Командиры простонародью препятствий не чинят — пущай глазеют, коли охота. Солдаты от того только крепче шаг бьют, стараются да молодцами глядят. Глядишь, и командиры кого посмазливей в толпе выглядят, да после познакомятся для амурных дел.

Им сие дело не возбраняется.

А солдатам — ни-ни! Они службу должны справно нести, ни о чем другом не мыслить да жен с детишками не заводить! Хотя, конечно, и у них зазнобы имеются. Правда, не у всех. У тех, что поболе отслужили — лет десять, пятнадцать, а то и все двадцать. Им командиры поблажку дают. За то, что они тех, что помоложе, в узде держат, отчего командирам в службе послабление выходит! За всеми ведь не уследишь, а солдат с солдатом рядом живут, и всегда один у другого на глазах! Старый служака — он тот же командир, много чего видел да знает, не одну войну переломил, — его слушаться надобно, не то счас по роже пудовым кулачищем получишь! А жаловаться на то не моги, потому как его офицер покрывает! Хошь нельзя солдат по артикулу бить, да только то сплошь и рядом — как иначе его в покорности и уважении к старшим держать, ежели по морде не лупцевать? А старых солдат чуть что — унтера лупят, хошь те им иной раз в отцы годятся!

Так и в семьях исстари ведется — тятька старших сыновей лупцует, а те, подрастая, — младших в строгости содержат, а потом детей своих!

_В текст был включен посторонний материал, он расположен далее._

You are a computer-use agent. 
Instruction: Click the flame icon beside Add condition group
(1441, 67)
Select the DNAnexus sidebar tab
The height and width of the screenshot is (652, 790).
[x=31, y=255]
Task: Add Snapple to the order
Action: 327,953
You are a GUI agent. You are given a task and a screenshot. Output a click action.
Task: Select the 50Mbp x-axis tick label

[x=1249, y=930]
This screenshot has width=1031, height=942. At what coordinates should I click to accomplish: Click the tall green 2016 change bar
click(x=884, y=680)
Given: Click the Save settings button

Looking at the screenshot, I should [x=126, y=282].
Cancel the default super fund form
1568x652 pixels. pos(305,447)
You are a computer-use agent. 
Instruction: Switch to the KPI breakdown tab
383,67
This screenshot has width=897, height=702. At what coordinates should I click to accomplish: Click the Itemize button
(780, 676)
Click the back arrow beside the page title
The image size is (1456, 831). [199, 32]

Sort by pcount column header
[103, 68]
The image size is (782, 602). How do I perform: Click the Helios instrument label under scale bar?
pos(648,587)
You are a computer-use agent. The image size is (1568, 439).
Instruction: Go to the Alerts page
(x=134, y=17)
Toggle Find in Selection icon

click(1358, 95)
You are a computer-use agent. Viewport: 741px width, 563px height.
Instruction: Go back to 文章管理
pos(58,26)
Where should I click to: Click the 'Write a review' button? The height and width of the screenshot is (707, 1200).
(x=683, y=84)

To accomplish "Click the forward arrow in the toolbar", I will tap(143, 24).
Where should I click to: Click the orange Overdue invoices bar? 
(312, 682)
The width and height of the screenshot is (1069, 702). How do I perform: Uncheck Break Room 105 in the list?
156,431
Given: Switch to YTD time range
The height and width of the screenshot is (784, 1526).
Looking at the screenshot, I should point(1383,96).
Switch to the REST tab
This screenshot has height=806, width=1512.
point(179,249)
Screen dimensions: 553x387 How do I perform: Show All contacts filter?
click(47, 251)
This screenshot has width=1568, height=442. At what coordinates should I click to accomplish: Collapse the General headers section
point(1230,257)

На сем и армия держится — на том, что над всяким свой командир имеется, а над тем командиром — другой! И над всеми ними правила писаные, а пуще того неписаные...

И ежели тебе чего сверх артикулов позволяется, то будь добр, пользуй привилегию свою с умом да лишку не зарывайся! Имеешь зазнобу — ступай к ней на свиданку да управляйся по-быстрому, дабы отсутствия твоего не заметили, да утром в строю не спи! А коли попался — держи ответ! Подставляй рожу под офицерский кулак да терпи молча, чтобы хуже не вышло! Потому как за отлучку беспричинную можно в два счета на виселицу угодить или под батоги!

Такие правила!

В которых сплошь исключения!

Вот и стоят бабы, ухажеров себе выискивают. Глазки им строят, подмигивают, бедрами вертят, симпатию свою показывая. Тому курносому. Или другому рыженькому!... Доля бабья тоже незавидная — все их женихи смолоду в армию забриты, а иных уж нет — косточки их солнцем выбеленные по полям сражений валяются, зверьем растасканные. Мало на Руси мужиков — на всех не хватает! Оттого и рады бабы минутной радости с квартированными в их деревне солдатами, что тоже по бабьим ласкам истосковались.

Какие уж тут артикулы?!

Вот и идет вечерами в кустах непозволенная в уставах возня, хохот да пыхтенье.

А утром сызнова подле плаца бабы толкутся...

Но так, чтобы возок господский подле плаца остановился или карета. Это редко!